After a vesicle and its target membrane have fused, the SNARE complexes must dissociate to make the individual SNARE proteins available for additional fusion events. Because of the stability of SNARE complexes, which are held together by numerous noncovalent intermolecular interactions, their dissociation depends on additional proteins and the input of energy.

The first clue that dissociation of SNARE complexes required the assistance of other proteins came from in vitro transport reactions depleted of certain cytosolic proteins. The observed accumulation of vesicles in these reactions indicated that vesicles could form under these conditions, but were unable to fuse with a target membrane. Eventually two proteins, designated NSF and α-SNAP, were found to be required for ongoing vesicle fusion in the in vitro transport reaction. The function of NSF in vivo can be blocked selectively by N-ethylmaleimide (NEM), a chemical that reacts with an essential –SH group on NSF (hence the name, NEM-sensitive factor).

Yeast mutants have also contributed to our understanding of SNARE function. Among the class C yeast sec mutants are strains that lack functional Sec18 or Sec17, the yeast counterparts of mammalian NSF and α-SNAP, respectively. When these class C mutants are kept at the nonpermissive temperature, they accumulate ER-to-Golgi transport vesicles; when the cells are shifted to the lower, permissive temperature, the accumulated vesicles are able to fuse with the cis-Golgi.

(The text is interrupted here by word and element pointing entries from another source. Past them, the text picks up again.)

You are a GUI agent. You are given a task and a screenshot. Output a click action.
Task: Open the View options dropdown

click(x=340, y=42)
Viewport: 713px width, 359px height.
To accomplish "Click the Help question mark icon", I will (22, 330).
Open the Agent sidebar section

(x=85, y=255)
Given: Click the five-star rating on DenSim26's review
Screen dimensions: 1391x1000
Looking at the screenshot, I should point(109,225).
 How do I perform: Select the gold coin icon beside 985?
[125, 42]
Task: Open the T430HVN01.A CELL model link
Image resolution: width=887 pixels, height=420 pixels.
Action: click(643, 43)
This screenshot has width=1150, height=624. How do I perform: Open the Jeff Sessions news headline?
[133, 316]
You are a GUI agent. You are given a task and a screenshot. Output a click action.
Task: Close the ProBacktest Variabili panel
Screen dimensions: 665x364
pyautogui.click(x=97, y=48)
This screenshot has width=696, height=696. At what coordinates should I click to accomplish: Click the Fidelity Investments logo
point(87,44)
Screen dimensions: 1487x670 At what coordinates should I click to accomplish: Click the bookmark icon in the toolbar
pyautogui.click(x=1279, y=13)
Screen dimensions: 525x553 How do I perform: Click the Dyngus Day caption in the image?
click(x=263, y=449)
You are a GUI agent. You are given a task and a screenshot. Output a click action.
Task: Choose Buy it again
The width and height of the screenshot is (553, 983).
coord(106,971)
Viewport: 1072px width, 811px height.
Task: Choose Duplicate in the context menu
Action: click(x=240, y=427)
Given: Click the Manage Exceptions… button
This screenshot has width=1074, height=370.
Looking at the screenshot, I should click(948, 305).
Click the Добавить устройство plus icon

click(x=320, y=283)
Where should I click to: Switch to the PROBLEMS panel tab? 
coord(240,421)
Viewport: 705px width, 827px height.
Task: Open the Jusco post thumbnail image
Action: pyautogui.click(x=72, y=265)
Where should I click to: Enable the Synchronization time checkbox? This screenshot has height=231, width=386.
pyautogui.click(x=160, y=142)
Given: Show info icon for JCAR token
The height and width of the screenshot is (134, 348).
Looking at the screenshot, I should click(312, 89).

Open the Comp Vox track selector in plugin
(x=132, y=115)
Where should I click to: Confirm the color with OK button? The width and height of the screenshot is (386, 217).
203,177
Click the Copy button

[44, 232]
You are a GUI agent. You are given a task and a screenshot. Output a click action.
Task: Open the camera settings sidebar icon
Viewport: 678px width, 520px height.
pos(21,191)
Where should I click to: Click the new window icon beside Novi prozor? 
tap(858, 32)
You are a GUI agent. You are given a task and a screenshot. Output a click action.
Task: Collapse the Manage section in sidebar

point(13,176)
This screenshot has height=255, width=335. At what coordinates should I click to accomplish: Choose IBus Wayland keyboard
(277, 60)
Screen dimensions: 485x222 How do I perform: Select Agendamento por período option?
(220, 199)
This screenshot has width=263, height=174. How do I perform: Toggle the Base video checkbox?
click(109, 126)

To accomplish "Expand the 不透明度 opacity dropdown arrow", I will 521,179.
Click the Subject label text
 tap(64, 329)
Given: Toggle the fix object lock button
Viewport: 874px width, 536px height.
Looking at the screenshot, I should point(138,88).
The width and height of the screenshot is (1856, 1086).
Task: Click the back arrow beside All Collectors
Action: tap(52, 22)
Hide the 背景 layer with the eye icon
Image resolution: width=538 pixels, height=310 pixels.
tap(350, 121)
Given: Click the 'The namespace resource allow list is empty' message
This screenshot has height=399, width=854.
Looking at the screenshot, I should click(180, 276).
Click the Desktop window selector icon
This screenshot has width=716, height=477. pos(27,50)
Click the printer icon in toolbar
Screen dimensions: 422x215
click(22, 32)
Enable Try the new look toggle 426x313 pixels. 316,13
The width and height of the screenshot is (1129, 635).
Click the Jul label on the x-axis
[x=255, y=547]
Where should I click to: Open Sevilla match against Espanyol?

Subsequent to the initial biochemical and genetic studies that identified NSF and α-SNAP, more sophisticated in vitro transport assays were developed. Using these newer assays, researchers have shown that NSF and α-SNAP proteins are not necessary for actual membrane fusion, but rather are required for regeneration of free SNARE proteins. NSF, a hexamer of identical subunits, associates with a SNARE complex with the aid of α-SNAP (soluble NSF attachment protein). The bound NSF then hydrolyzes ATP, releasing sufficient energy to dissociate the SNARE complex (see Figure 14-10a, step 4). Evidently, the defects in vesicle fusion observed in the earlier in vitro fusion assays and in the yeast mutants after a loss of Sec17 or Sec18 were a consequence of free SNARE proteins rapidly becoming sequestered in undissociated SNARE complexes and thus being unavailable to mediate membrane fusion.